By: Tania Siemens, Kayla-Maria Martin, and Noelle Moen
In the 1800’s, the dense trees and green hills landscape of Oregon were a reminder to a group of monks traveling from Engelberg, Switzerland of their own home country. In 1882, they were inspired to the founding of Mt. Angel Priory, and eventually went on to establishing a college and seminary. Yet, because the monks came from Switzerland, they were seemingly adept in dairy making. Nearly half an hour from the abbey and below the Cascades they built a milk ranch, where they excelled in cheese and milk production. The profits from the milk ranch were used to help provide for the monks and their work.
After nearly 50 years of dairy work, the land was converted to a working forest with now an outstanding reputation for sustainable practices. Owning nearly 2,600 acres of land, it was important to the monks to care and manage the land their milk ranch formerly sat on. Understanding that the growth of a healthy forest is best when managed, the monks designed a sustainable tree plan and converted their milk ranch to a tree farm. The sales for timber cuts continues to help provide for the work and support of Mt. Angel Abbey today,, whereas many folks from around the world have come to visit and learn.

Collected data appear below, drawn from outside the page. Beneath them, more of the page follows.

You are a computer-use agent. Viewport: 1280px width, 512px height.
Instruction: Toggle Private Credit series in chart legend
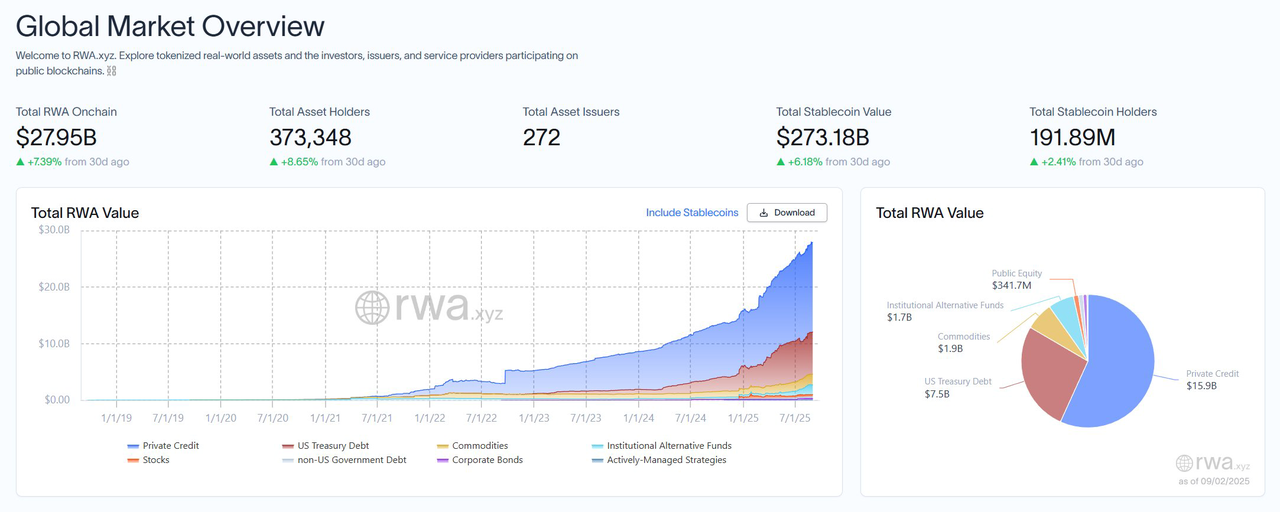point(163,446)
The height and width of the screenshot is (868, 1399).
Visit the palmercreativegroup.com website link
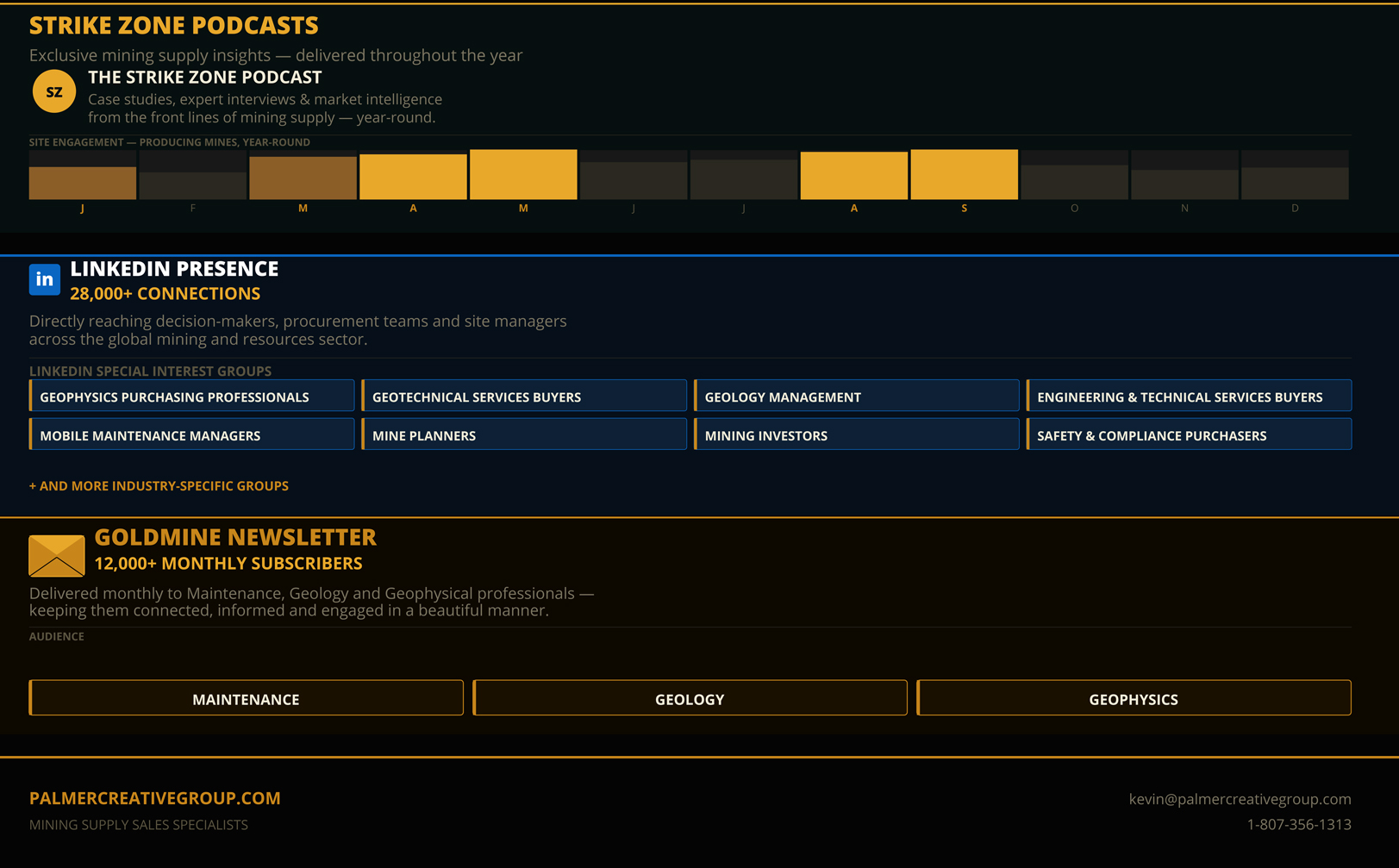155,798
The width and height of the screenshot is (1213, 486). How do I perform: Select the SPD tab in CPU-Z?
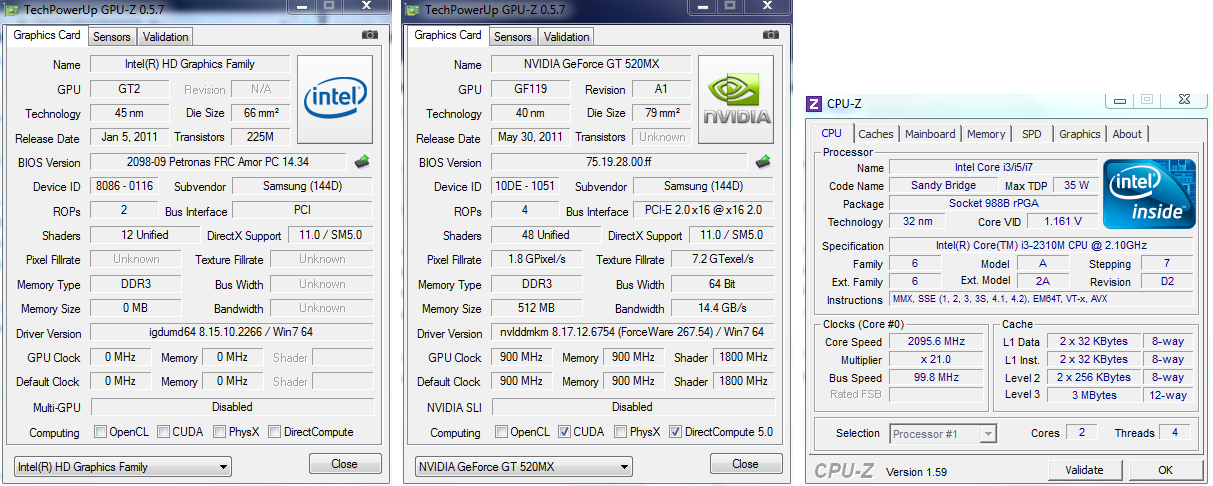(x=1031, y=134)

Yet sitting in tranquility, the former dairy house, and church built by the first monks on the now tree farm are used today as a retreat for Mt. Angel Abbey priests. Father Plasker of Mt. Angel Abbey, invited our WISE team along with Glenn Ahrens (Forester at Clackamas County Extension), and Derek Godwin (Regional Administrator in Outreach and Engagement) to the monk’s retreat house as they face an invasive species dilemma of their own, Lemna minor or duckweed. Our team came in to assess the impact of this aquatic plant invading one of their serene ponds for the past five years.

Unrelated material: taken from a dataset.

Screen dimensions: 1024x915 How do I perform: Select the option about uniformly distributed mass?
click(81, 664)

Across the green watered pond, duckweed was scattered in large patches and at times we were told it completely covers the surface. Often, duckweed is a present sign of high phosphates or nitrogen nutrients, and there exists multiple possibilities as to how this invasive species case established.
Introduction could be due to birds such as ducks or geese migrating, or the equipment from a dredging project five years ago. Yet, there are a variety of scenarios to consider why the duckweed is thriving. It is possible that the dredging project may have stirred up phosphate and nitrogen nutrients buried in the sediment from when the land once held cattle. Another scenario is that the nutrients may be coming in from the small springs feeding the pond. Glenn Ahrens made note of a healthy riparian forest of mostly Douglas fir, but at one end of the pond is a significant patch of Alder. Alder as a nitrogen fixer could be contributing a significant amount of nitrogen to the pond through the soil and water around its roots.
We shared these scenarios with Father Plasker, and offered several solutions to aid their duckweed dilemma. If you happen to be facing a duckweed dilemma of your own, perhaps the following solutions may be of use to you as well!
- Although labor intensive and time consuming, manual removal of the duckweed can be the most effective removal solution. Because duckweed is high in nutrients, removing the plant can help remove these nutrients from the pond system and prevent the growth of additional duckweed. This along with increased water circulation and reducing additional inputs of nutrients would be the most ecologically friendly solution.
- Consider testing the water to discover whether the high nutrients are coming from nearby springs or the sediment.
- If the nutrients are coming from the sediment and soil, the pond can be lined (expensive, but very effective).
- If nutrients are coming from the springs, installing high-quality aerators or pond bottom circulators can help move and further oxygenate the water. This can increase biological activity, such as zooplanktons that consume algae.
- When the duckweed is removed, it is possible that other plants and algae may take advantage of its absence. To reduce this possibility, you can install barley bales. The exact mechanism is poorly understood, but it seems that barley straw, when exposed to sunlight and in the presence of oxygen, produces a chemical that inhibits algae growth. It is important to install the barley bales before a major algae bloom as a preventative measure.
- Lastly, we talked about the possibility of felling one of the Douglas fir trees (not cedar) near the pond and to extend it a short distance into the water. As a natural feature, fallen logs can be aesthetically pleasing, enhance wildlife habitat, and will provide a substrate to promote the growth of beneficial microorganisms such as
Invasive species scenarios can be a tricky case to understand. Constantly, there are multiple pathways in considering the drivers that introduce invasive species, and numerous reasons in considering as to why they may successfully establish. The duckweed dilemma the monks of Mt. Angel Abbey face at their retreat is only one of several cases, yet with much dedication, effort, and time solutions can be effective. But, it is always important to consider when it comes to invasive species….Prevention is the best option!
Much thanks to Father Plasker for inviting our team in allowing us to help with their duckweed dilemma!